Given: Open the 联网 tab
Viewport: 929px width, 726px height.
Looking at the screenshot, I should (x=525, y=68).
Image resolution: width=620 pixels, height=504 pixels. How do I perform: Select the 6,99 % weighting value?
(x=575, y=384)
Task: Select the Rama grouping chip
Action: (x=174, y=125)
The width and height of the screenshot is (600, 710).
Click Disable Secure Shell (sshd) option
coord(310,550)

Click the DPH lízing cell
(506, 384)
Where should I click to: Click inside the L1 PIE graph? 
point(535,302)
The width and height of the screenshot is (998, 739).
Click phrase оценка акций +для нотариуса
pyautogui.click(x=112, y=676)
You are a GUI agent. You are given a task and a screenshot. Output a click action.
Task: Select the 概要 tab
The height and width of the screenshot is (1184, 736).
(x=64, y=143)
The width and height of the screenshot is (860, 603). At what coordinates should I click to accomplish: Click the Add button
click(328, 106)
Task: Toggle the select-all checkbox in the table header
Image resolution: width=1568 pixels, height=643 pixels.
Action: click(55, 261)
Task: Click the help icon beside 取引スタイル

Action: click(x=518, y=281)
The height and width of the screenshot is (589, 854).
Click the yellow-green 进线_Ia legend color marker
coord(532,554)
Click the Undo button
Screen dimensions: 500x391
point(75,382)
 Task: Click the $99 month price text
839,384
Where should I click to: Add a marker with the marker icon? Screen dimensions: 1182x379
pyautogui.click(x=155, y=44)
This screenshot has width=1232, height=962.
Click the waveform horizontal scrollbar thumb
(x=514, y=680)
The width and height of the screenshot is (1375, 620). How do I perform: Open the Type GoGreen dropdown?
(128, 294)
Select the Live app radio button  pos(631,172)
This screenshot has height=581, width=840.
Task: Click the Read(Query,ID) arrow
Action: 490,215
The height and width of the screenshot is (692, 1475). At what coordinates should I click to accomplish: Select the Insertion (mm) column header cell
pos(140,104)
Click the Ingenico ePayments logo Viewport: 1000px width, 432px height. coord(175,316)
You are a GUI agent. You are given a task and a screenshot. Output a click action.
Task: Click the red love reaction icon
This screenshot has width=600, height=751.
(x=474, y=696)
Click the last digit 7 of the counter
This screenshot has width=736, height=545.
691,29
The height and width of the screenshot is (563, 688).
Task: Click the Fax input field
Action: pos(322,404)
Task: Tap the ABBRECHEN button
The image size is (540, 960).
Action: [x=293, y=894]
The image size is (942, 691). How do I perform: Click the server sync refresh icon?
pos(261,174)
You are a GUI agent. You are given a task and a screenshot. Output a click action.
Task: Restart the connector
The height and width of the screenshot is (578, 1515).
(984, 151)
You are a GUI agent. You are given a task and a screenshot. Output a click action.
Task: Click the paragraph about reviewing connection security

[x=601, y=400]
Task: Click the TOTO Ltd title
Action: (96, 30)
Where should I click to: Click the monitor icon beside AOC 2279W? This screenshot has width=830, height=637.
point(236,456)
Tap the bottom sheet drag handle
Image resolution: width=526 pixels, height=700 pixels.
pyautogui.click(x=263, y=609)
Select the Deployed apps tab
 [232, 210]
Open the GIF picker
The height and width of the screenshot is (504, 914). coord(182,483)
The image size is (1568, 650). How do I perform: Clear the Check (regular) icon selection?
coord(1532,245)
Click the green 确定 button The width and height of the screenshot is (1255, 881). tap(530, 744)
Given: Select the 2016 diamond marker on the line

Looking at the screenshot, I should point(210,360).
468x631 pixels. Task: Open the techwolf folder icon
********
Aim of the task:
Please give back every line of the listing exactly as it stands.

Result of this task:
Given: Open the 联网 tab
Viewport: 929px width, 726px height.
Looking at the screenshot, I should (x=525, y=68).
Image resolution: width=620 pixels, height=504 pixels. How do I perform: Select the 6,99 % weighting value?
(x=575, y=384)
Task: Select the Rama grouping chip
Action: (x=174, y=125)
The width and height of the screenshot is (600, 710).
Click Disable Secure Shell (sshd) option
coord(310,550)

Click the DPH lízing cell
(506, 384)
Where should I click to: Click inside the L1 PIE graph? 
point(535,302)
The width and height of the screenshot is (998, 739).
Click phrase оценка акций +для нотариуса
pyautogui.click(x=112, y=676)
You are a GUI agent. You are given a task and a screenshot. Output a click action.
Task: Select the 概要 tab
The height and width of the screenshot is (1184, 736).
(x=64, y=143)
The width and height of the screenshot is (860, 603). At what coordinates should I click to accomplish: Click the Add button
click(328, 106)
Task: Toggle the select-all checkbox in the table header
Image resolution: width=1568 pixels, height=643 pixels.
Action: click(55, 261)
Task: Click the help icon beside 取引スタイル

Action: click(x=518, y=281)
The height and width of the screenshot is (589, 854).
Click the yellow-green 进线_Ia legend color marker
coord(532,554)
Click the Undo button
Screen dimensions: 500x391
point(75,382)
 Task: Click the $99 month price text
839,384
Where should I click to: Add a marker with the marker icon? Screen dimensions: 1182x379
pyautogui.click(x=155, y=44)
This screenshot has width=1232, height=962.
Click the waveform horizontal scrollbar thumb
(x=514, y=680)
The width and height of the screenshot is (1375, 620). How do I perform: Open the Type GoGreen dropdown?
(128, 294)
Select the Live app radio button  pos(631,172)
This screenshot has height=581, width=840.
Task: Click the Read(Query,ID) arrow
Action: 490,215
The height and width of the screenshot is (692, 1475). At what coordinates should I click to accomplish: Select the Insertion (mm) column header cell
pos(140,104)
Click the Ingenico ePayments logo Viewport: 1000px width, 432px height. coord(175,316)
You are a GUI agent. You are given a task and a screenshot. Output a click action.
Task: Click the red love reaction icon
This screenshot has width=600, height=751.
(x=474, y=696)
Click the last digit 7 of the counter
This screenshot has width=736, height=545.
691,29
The height and width of the screenshot is (563, 688).
Task: Click the Fax input field
Action: pos(322,404)
Task: Tap the ABBRECHEN button
The image size is (540, 960).
Action: [x=293, y=894]
The image size is (942, 691). How do I perform: Click the server sync refresh icon?
pos(261,174)
You are a GUI agent. You are given a task and a screenshot. Output a click action.
Task: Restart the connector
The height and width of the screenshot is (578, 1515).
(984, 151)
You are a GUI agent. You are given a task and a screenshot. Output a click action.
Task: Click the paragraph about reviewing connection security

[x=601, y=400]
Task: Click the TOTO Ltd title
Action: (96, 30)
Where should I click to: Click the monitor icon beside AOC 2279W? This screenshot has width=830, height=637.
point(236,456)
Tap the bottom sheet drag handle
Image resolution: width=526 pixels, height=700 pixels.
pyautogui.click(x=263, y=609)
Select the Deployed apps tab
 [232, 210]
Open the GIF picker
The height and width of the screenshot is (504, 914). coord(182,483)
The image size is (1568, 650). How do I perform: Clear the Check (regular) icon selection?
coord(1532,245)
Click the green 确定 button The width and height of the screenshot is (1255, 881). tap(530, 744)
Given: Select the 2016 diamond marker on the line

Looking at the screenshot, I should point(210,360).
468x631 pixels. Task: Open the techwolf folder icon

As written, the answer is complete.